The VRU commissions county-wide and locally designed services to deliver its prevention and intervention approach. In 2022/23, examples included:
Serious Violence Duty (SVD)
The SVD was introduced through the Police, Crime, Sentencing and Courts Act 2022, and came into effect on 31 January 2023.
The duty identifies a number of partners including local authorities, the police, youth offending teams, Integrated Care System, probation, and the fire service. as specified authorities with a duty to reduce serious violence in their area.
The duty places several requirements upon these authorities, including: agreeing a local partnership arrangement to lead on the duty; a shared definition of serious violence: having consistent data sharing and analytical processes to develop a Strategic Needs Assessment: and production of a strategy to set out how the duty will be implemented locally.
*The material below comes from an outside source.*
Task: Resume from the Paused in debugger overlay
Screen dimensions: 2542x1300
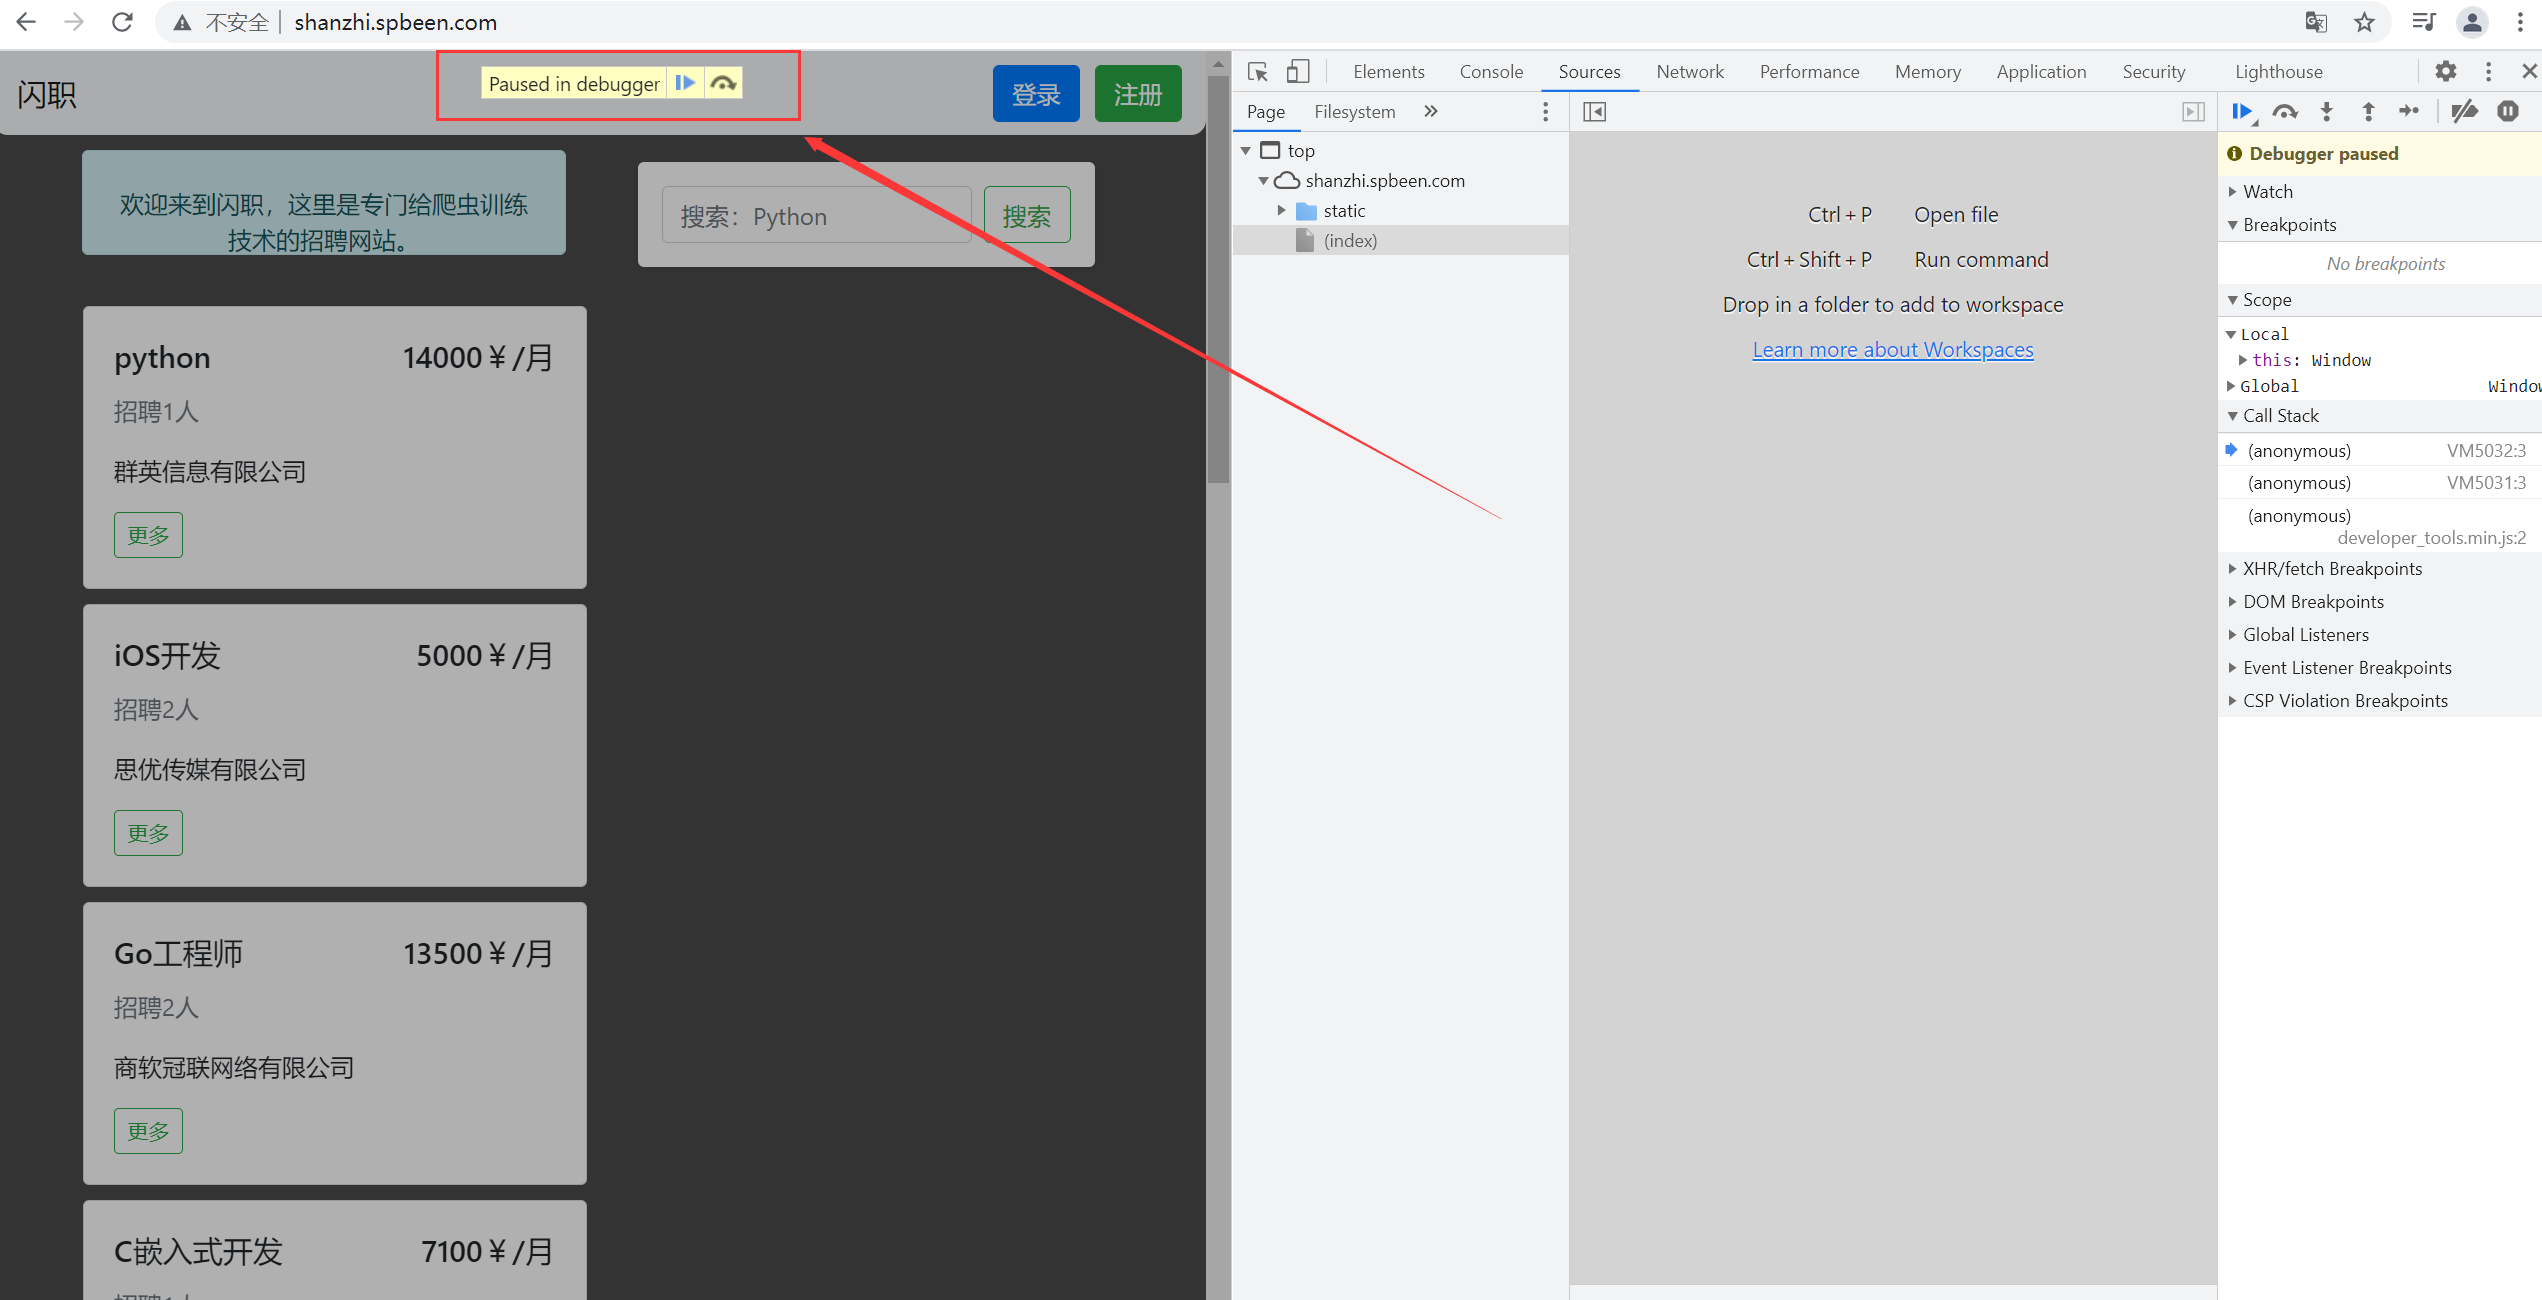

Although not a specified authority, the PCC as the receiver of HO funding for the duty has associated oversight and reporting responsibilities. The SVD is also being co-ordinated through the OPCC, and I have used my convening powers to support its development and implementation with clear oversight on local delivery.
A workshop held on 22 February 2023 with all specified authorities agreed a strategic board should be established for the purposes of monitoring and reporting against the SVD, but delivery itself should sit at local partnership level. The board was built on the existing VRU Oversight Board arrangements but with refreshed Terms of Reference and attendance.
The workshop also agreed the following definition of serious violence: ‘Specific types of crime such as homicide, knife crime, robbery and gun crime, and areas of criminality where serious violence or its threat is inherent such as in DA, sexual offences, gangs, county lines and drug supply’.
I am currently working with Crest Advisory to refresh the Terms of Reference for the new Serious Violence Prevention Partnership Board, to enable the strategy to be progressed.
Violence Reduction Fund (VRF)
One of the recommendations from my Violence Reduction Challenge in 2018 was to create a VRF. This was a 3-year fund open to statutory organisations, voluntary groups and charities to deliver projects focused on preventing or reducing violence in the county.
The fund closed in September 2022, but the work has continued through the VRU.
The organisations funded were:
Organisation |
Project Brief |
Amount |
Total Insight Theatre |
My Choice Matters: A 60-minute drama performance about knife crime for young people aged 12-15. |
£9,747 |
Crimestoppers |
Fearless: Educating 11-16-year-olds by increasing their awareness of weapons, street crime and child sexual exploitation. |
£35,000 |
Rising Sun |
Guiding Lights: Support for girls aged 11-16 at risk of child sexual exploitation or being in coercive and controlling relationships. |
£35,000 |
Forward Trust |
Mentoring programme for clients accessing their East Kent Community Drug and Alcohol Services. |
£15,000 |
Uprising Youth & Community |
Knife crime awareness campaign in East Kent aimed at reducing violent crime through engagement with young people, parents and communities. |
£32,000 |
Folkestone Youth Project |
The Shed: Social, emotional and physical support for young people who had made unhealthy and negative life choices. |
£7,850 |
Reform Restore Respect |
I Didn't Know That: 90-minute workshops for Year 6 pupils on gang violence and knife crime. |
£15,000 |
Kent Police |
Mini-Cadets: Nine-week programme delivered in schools, concluding with a social act project. |
£36,814 |
Outcomes
a) Total Insight, Crimestoppers, Uprising Youth & Community, Reform Restore Respect and Mini Cadets reached 9,386 young people in 153 settings on topics such as the consequences of carrying weapons, hate crime, bullying, cyber-crime, gangs, county lines, exploitation and insight into policing.
b) Rising Sun, Forward Trust and Folkestone Youth Project reached 191 young people who were supported in building resilience and awareness of risky behaviours whilst engaging in positive activities.